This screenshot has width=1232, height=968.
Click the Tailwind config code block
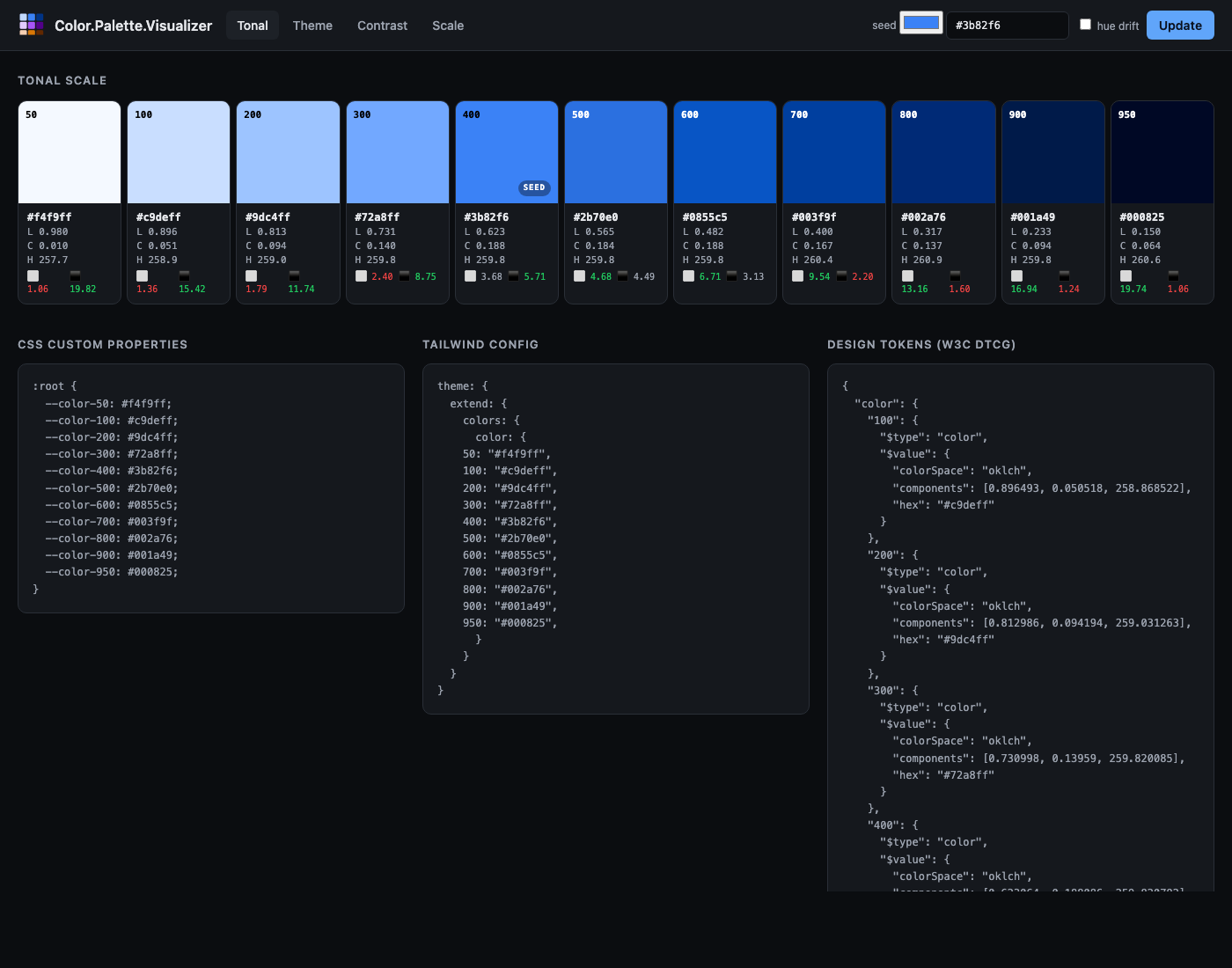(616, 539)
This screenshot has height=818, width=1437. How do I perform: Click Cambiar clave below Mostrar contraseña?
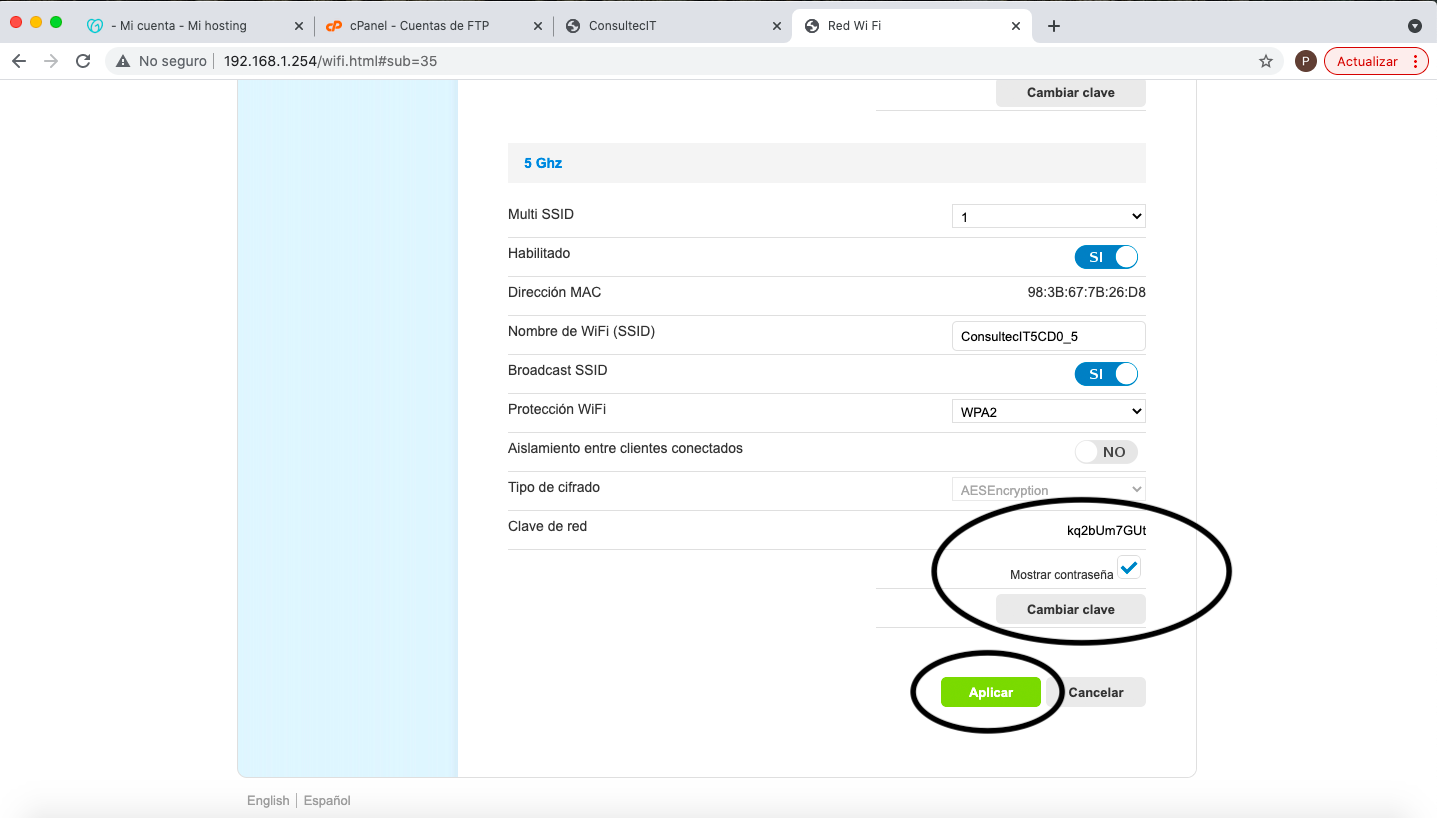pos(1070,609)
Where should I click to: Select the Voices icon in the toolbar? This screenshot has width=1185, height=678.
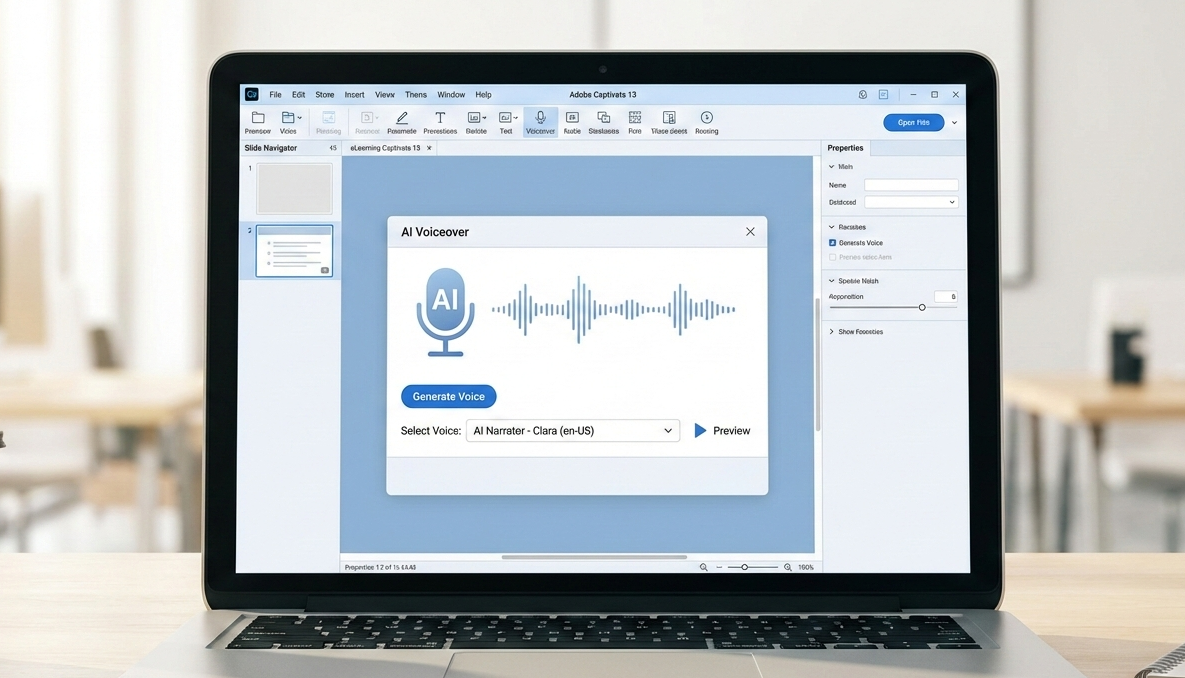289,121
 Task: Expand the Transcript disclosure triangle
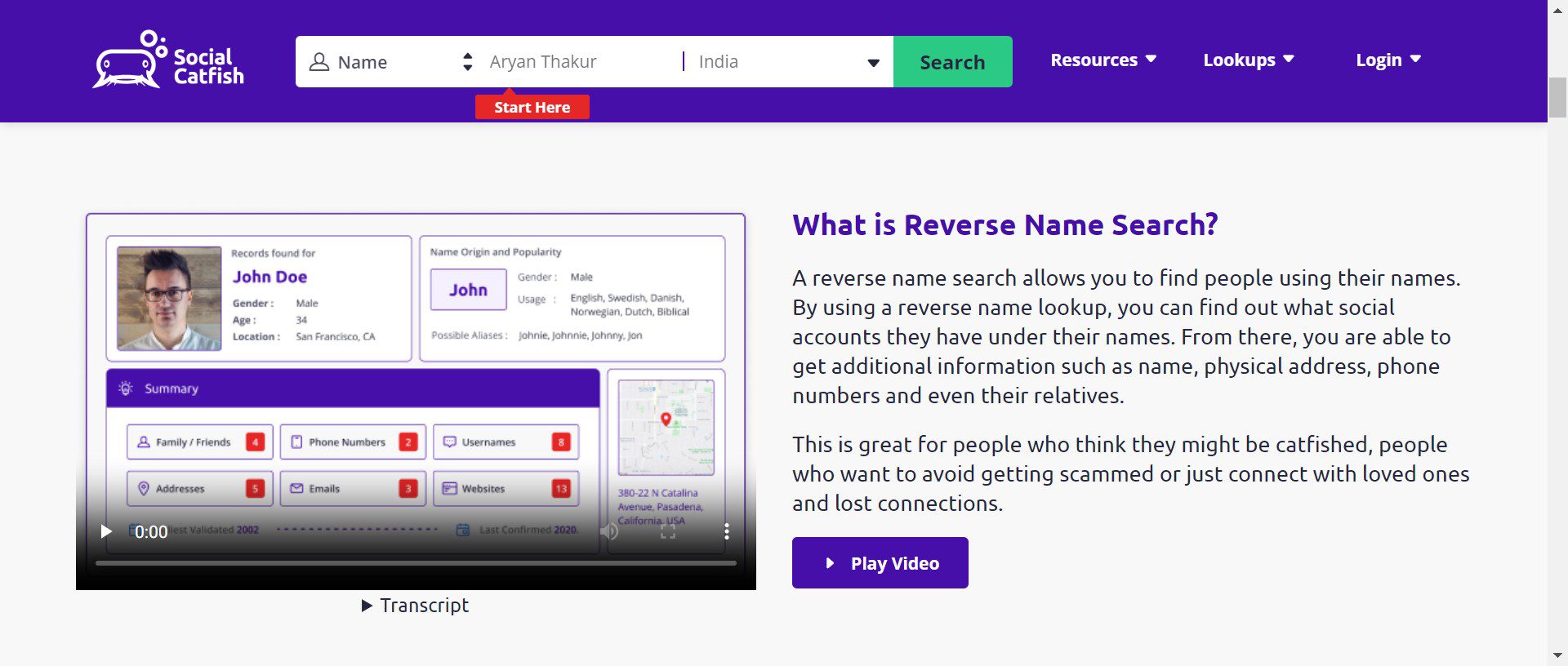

▶ WORK TASK:
Nothing but an exact copy of the data above, minus its pictures, should appear in the response.

▶ RESPONSE:
This screenshot has width=1232, height=968.
Click the Tailwind config code block
(616, 539)
This screenshot has height=818, width=1437. How do I perform: Click Cambiar clave below Mostrar contraseña?
pos(1070,609)
Where should I click to: Select the Voices icon in the toolbar? This screenshot has width=1185, height=678.
289,121
 Task: Expand the Transcript disclosure triangle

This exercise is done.